Let's start with the one most people have asked me about. "Can you really haggle at Best Buy?" Yes, you absolutely can, although the results will vary from store to store.

First, you want to go shopping towards the end of the month, between the 29th and the 31st. Like most retail stores, Best Buy gives its floor managers sales goals, and they really want to hit them. By going in when they are down to the wire, you have more haggling power.

Next, follow a few simple rules and you will get the bargain you want.
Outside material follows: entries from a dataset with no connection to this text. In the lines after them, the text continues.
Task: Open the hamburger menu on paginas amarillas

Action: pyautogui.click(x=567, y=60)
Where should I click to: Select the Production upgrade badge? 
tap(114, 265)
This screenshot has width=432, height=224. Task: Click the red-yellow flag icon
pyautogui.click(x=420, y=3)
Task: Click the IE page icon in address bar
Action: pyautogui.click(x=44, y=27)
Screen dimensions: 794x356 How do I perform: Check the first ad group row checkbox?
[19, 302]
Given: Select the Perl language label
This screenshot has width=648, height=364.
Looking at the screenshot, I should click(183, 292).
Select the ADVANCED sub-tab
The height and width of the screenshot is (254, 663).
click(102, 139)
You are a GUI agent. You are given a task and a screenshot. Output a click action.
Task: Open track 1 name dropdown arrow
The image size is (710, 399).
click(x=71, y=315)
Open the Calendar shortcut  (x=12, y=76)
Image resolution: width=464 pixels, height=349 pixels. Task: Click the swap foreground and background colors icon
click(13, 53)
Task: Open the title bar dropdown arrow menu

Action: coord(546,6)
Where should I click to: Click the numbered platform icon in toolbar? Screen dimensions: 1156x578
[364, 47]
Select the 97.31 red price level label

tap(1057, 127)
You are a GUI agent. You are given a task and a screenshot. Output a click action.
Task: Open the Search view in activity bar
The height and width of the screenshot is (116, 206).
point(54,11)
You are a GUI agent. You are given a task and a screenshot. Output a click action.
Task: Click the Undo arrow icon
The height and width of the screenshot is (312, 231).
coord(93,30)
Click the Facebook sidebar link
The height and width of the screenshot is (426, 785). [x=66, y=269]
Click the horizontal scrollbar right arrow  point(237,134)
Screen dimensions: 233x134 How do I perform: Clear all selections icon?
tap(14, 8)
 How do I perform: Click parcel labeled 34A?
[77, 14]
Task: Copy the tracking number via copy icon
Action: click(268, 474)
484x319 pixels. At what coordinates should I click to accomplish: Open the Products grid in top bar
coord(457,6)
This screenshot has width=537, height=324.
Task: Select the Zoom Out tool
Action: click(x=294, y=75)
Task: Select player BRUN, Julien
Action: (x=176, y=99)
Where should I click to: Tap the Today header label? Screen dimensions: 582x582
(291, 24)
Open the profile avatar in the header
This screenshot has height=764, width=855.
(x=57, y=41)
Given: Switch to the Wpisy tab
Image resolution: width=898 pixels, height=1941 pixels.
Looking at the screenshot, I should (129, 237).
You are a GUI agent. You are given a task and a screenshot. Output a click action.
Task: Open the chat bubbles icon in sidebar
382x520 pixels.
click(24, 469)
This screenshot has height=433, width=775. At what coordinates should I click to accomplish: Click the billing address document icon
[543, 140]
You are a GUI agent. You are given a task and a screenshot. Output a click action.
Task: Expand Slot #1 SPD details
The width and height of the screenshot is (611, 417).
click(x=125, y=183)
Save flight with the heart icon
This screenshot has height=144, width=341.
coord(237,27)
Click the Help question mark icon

  • You will get better discounts on high-end items. A huge $2500 TV or home theater system has a serious markup, and therefore, more wiggle room. If you go big, start negotiating.
  • Ask for freebies to be thrown in. If you're buying a computer, ask for a pack of blank DVDs. If you get a laptop, ask for a free bag or wireless mouse.
  • Focus on floor models and open box items. I've had great success buying floor models at massive discounts. The great thing is, you can buy the Geek Squad protection on it, and they'll replace it for a brand new item if they're unable to repair it. Open-box items are also easy to haggle on, and 20%-25% off is fair. And if the packaging on a new item is damaged, ask for a discount. They will often give you 10% off.
  • Bundle and save. Buying a monitor and a keyboard? Ask for a discount on both. The same goes for a TV and Blu-ray player, or a bunch of DVDs. If you are buying multiples, the store manager has some discretion to give you a deal.
  • Remember price matching. If you see a lower price anywhere, Best Buy will match it. So before you buy, search for the item on your smartphone and find the lowest price online or locally. Then watch the salesperson crumble.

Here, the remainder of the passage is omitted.